Doppio cognome: conta la volontà del minore. È il principio di diritto enunciato in materia dalla Corte di Cassazione con la sentenza n. 17139 depositata il 13 luglio.

Doppio cognome: conta la volontà del minore.

Nel caso di specie i supremi giudici hanno respinto il ricorso di un uomo che, a distanza di alcuni anni, aveva riconosciuto come proprio figlio un bambino che fino a quel momento aveva portato come cognome quello della madre.

Corte di Cassazione, sentenza n. 17139 depositata il 13 luglio.

Secondo la Cassazione, alla base della decisione non deve esserci l’”esigenza di rendere la posizione del figlio nato fuori dal matrimonio quanto più simile possibile a quella del figlio di coppia coniugata, ma quella di garantire l’interesse del figlio a conservare il cognome originario se questo sia divenuto autonomo segno distintivo della sua identità personale in una determinata comunità”.

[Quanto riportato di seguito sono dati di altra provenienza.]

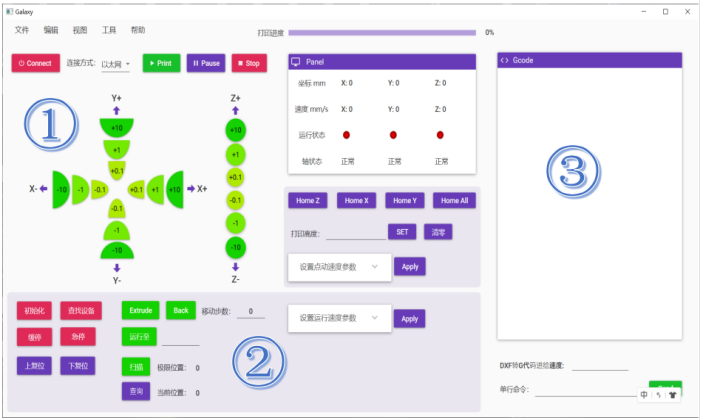Pause the print job
This screenshot has width=701, height=420.
(x=206, y=63)
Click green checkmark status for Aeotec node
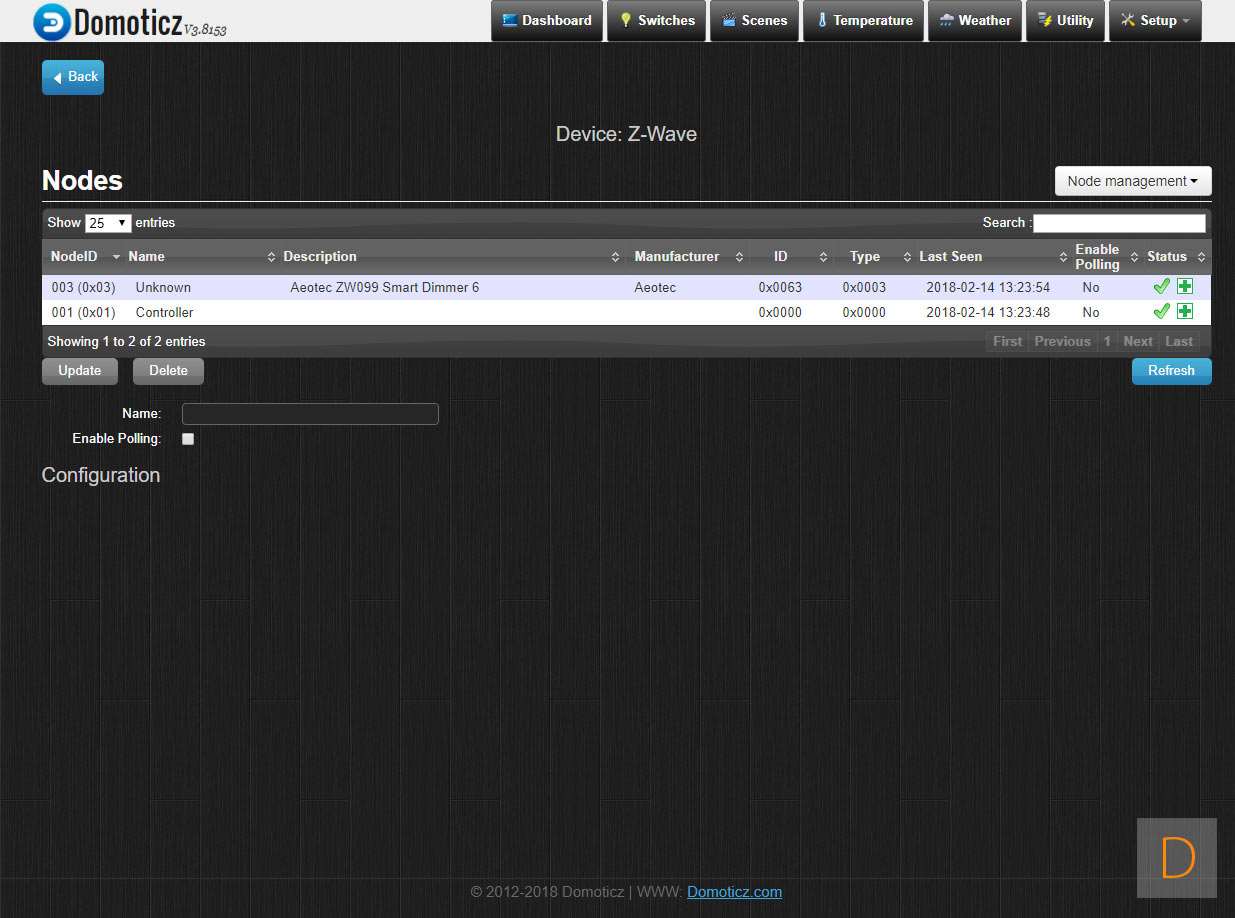The width and height of the screenshot is (1235, 918). click(1161, 287)
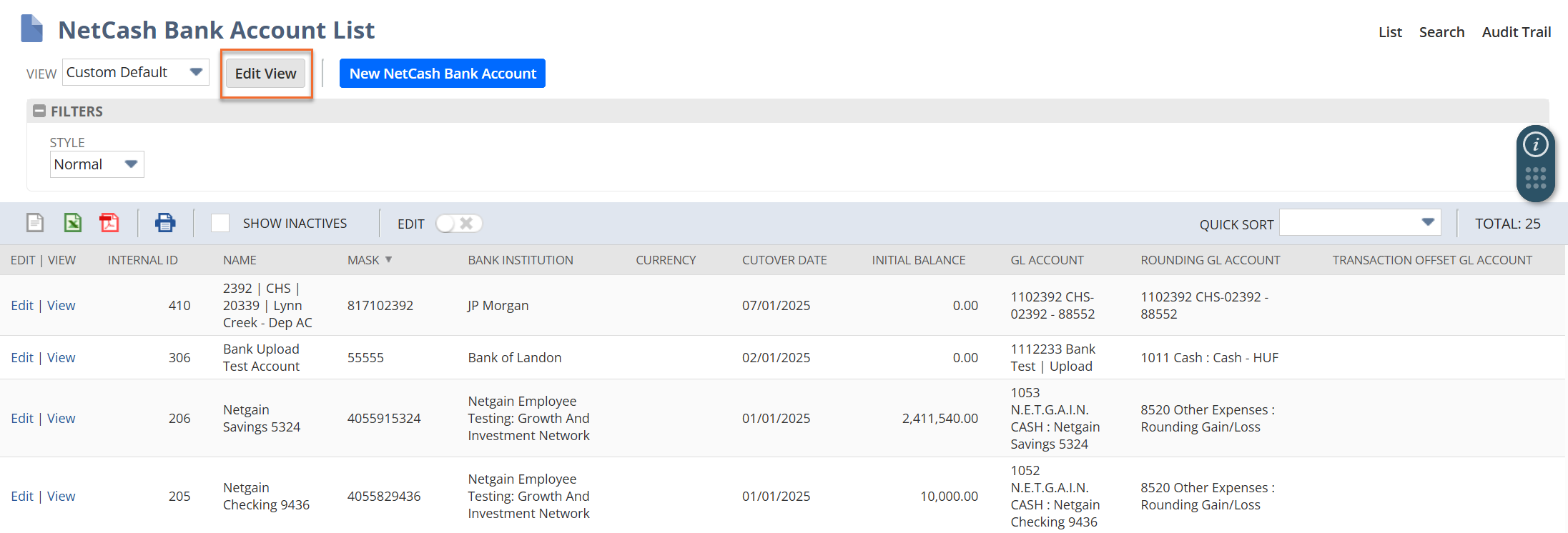Click the Mask column sort arrow
1568x533 pixels.
tap(389, 260)
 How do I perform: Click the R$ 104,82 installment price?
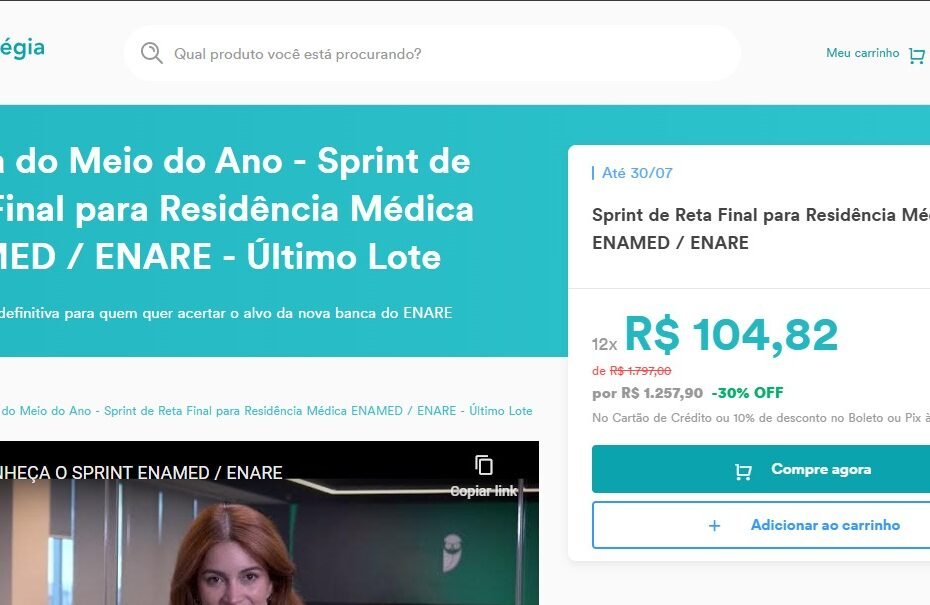[x=731, y=335]
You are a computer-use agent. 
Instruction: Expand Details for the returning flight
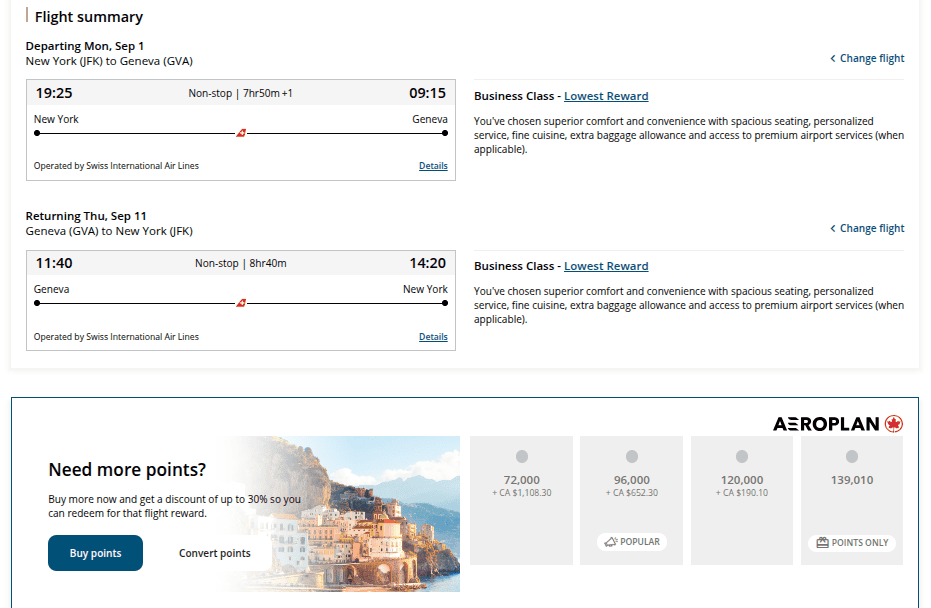point(433,337)
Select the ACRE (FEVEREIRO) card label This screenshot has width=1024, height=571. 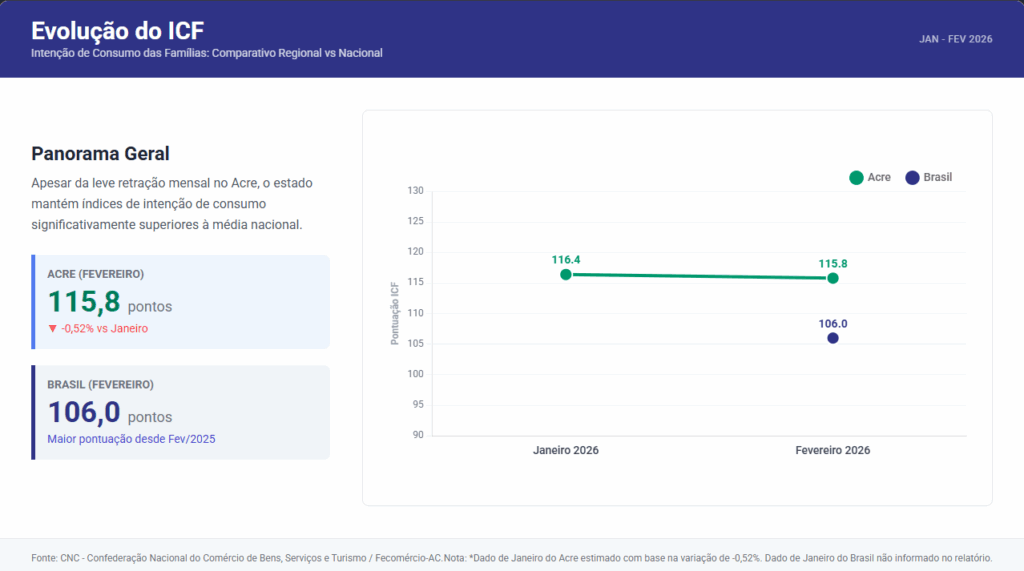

Fondamentale la testimonianza del bambino innanzi ai giudici. Il minore aveva confermato di non volere né sostituire, né aggiungere il cognome del padre al proprio, perché il cognome è personale e accompagna per tutta la vita. Per i giudici, imporre il cognome del padre avrebbe turbato il minore e finito per acuire l’astio verso il padre.